He’s been called Charlotte’s “champion of creativity” and he serves up a jolt of inspiration as the organizer of monthly must-do Creative Mornings. Matt Olin tells us what’s on his bookshelf:
Feel the Fear and Do It Anyway, by Susan Jeffers
This book came into my life at a crucial moment, and it made a huge difference for me.
Man’s Search for Meaning, by Viktor Frankl
Frankl’s ideas of meaning in life, and his theory of logotherapy, made a huge impact on me as I turned the corner into my 40s.
One and Only: The Freedom of Having an Only Child, and the Joy of Being One, by Lauren Sandler
I appreciated this candid, measured exploration of only-childhood, as my wife and I determine the size of our own family.
From Diapers to Dating: A Parent’s Guide to Raising Sexually Healthy Children, by Debra Haffner
Kids are inundated with so many messages about sexuality; we are hoping to head some of that toxicity off at the pass.

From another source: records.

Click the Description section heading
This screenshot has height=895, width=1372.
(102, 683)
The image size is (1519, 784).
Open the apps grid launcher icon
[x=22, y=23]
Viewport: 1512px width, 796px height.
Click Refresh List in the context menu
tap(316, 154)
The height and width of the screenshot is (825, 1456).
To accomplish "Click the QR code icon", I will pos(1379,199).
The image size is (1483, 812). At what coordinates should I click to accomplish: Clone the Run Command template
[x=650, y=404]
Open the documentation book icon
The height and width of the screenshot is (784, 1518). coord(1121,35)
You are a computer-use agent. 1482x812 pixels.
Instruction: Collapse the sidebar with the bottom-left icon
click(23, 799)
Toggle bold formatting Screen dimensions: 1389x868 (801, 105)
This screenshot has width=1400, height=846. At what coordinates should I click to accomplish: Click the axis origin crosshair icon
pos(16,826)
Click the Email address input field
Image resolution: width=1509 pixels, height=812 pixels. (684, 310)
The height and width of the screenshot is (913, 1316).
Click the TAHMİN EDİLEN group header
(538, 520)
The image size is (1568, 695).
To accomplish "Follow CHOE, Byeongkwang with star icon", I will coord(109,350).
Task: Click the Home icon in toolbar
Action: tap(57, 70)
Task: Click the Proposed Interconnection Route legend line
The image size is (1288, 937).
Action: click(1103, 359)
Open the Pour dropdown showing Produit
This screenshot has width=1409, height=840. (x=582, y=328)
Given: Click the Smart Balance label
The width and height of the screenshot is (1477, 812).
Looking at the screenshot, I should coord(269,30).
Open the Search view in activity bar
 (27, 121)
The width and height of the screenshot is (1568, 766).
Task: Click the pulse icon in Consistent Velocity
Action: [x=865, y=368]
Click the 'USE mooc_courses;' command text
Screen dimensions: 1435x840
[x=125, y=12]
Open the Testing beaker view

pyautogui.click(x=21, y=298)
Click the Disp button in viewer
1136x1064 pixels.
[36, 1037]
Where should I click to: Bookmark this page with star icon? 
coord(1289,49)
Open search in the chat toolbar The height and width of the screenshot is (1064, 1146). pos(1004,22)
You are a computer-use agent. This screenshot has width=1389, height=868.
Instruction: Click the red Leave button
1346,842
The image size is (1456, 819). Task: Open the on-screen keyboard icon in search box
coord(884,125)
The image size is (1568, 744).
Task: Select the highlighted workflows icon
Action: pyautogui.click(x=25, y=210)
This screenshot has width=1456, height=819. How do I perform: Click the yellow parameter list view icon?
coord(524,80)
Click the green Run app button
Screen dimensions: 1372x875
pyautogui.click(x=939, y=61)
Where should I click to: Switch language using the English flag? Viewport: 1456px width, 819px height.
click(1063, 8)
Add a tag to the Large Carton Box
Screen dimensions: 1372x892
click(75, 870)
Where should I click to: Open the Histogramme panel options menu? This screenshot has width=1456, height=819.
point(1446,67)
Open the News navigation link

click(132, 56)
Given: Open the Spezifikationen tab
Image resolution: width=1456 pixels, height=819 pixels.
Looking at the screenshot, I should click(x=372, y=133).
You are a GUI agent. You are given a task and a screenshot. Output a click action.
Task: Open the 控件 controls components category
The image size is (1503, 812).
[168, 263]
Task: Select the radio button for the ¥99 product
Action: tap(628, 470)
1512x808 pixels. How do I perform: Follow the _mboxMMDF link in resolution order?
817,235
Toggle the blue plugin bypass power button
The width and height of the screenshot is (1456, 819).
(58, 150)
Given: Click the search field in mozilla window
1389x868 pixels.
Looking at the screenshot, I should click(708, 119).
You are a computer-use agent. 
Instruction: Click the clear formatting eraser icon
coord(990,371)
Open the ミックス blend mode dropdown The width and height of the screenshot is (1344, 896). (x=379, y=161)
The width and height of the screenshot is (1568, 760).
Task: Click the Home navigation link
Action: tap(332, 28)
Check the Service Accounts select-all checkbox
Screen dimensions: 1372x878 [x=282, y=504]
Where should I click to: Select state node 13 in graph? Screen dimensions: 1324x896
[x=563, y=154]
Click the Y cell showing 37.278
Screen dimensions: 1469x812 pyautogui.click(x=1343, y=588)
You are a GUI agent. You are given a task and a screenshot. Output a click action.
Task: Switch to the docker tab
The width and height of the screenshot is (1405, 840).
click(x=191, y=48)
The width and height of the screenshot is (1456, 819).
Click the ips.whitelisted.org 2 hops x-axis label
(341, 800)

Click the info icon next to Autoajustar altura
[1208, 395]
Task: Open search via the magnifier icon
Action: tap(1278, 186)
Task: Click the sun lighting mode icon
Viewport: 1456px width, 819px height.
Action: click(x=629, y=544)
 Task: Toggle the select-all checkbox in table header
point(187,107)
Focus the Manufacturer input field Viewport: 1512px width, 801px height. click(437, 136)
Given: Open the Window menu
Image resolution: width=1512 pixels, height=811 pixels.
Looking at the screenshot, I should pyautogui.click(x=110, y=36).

To Kill a Mockingbird, by Harper Lee
This has been my favorite novel since childhood. It still holds the top spot.
Naked, by David Sedaris
This was quite possibly the first time I laughed out loud while reading, and it opened my eyes to the power of well-crafted narrative and language. Sedaris is a genius.
The Day the Crayons Came Home,written by Drew Daywalt and illustrated by Oliver Jeffers
I’m in the midst of collaborating on a children’s book with Charlotte-based illustrator Monica Rief, and the wonderful Daywalt/Jeffers “crayon series” has been a great source of inspiration for us.